Prosecutor James Tucker told Gloucester Crown Court last Friday that Independent councillor Ian Whitburn’s public persona was of a ‘very sociable and good natured’ man – but his behaviour towards one woman, whom he first met in 2014, was very different.

Mr Whitburn, of Newland Street, Coleford, who was recently re-elected to his third term as a councillor for Coleford on the district council, denies all four rape charges against him.

They are alleged to have occurred between October 2015 and August the following year.

His defence is that sex with the woman was consensual on each occasion.

“She states that his anger would often become ‘uncontrollable’ and he ‘lost the plot’ on October 30th 2015 when he went ‘mental’ at her,” said the barrister.

“He was said to be enraged after she had belittled him. He grabbed her around her throat and scared her. He forced her down on the bed and allegedly forced himself on her. He knew she wasn’t consenting because she told him ‘no’.
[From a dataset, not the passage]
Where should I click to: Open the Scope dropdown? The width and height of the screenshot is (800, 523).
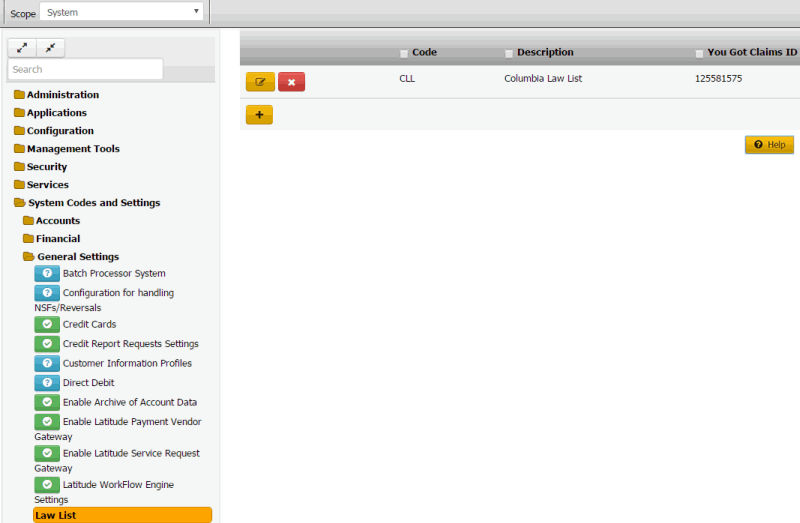point(122,12)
“She tried hard physically to push him away, but she soon realised he was going to have sex anyway, regardless of her giving him consent or not. Mr Whitburn is said to have apologised to the woman a few days later.

“They met up again on Good Friday, March 25, 2016 when Mr Whitburn is alleged to have forced himself on the woman and had anal sex with her without consent, followed by vaginal sex, also without consent. This is rape on both counts. She told him ‘no’ at the outset and he responded, ‘you always say no’.

“On April 9, 2016 they met up in a pub and afterwards went back to her home, where again he had become angry and is alleged to have forced her to have sex with him and he told her he wanted to see her cry.

“They had another falling out over a debt owed to her on August 23, 2016, when during the heated discussion he pulled at her hair and is alleged forced himself into her mouth. This is oral rape. Mr Whitburn is said to have apologised to her a few days later.”

The court heard that in 2019 the woman reported the incidents to the police and Mr Whitburn was subsequently interviewed by officers.

Peter Binder, defending, told the jury that Mr Whitburn’s defence is that sex with the woman was consensual on all occasions.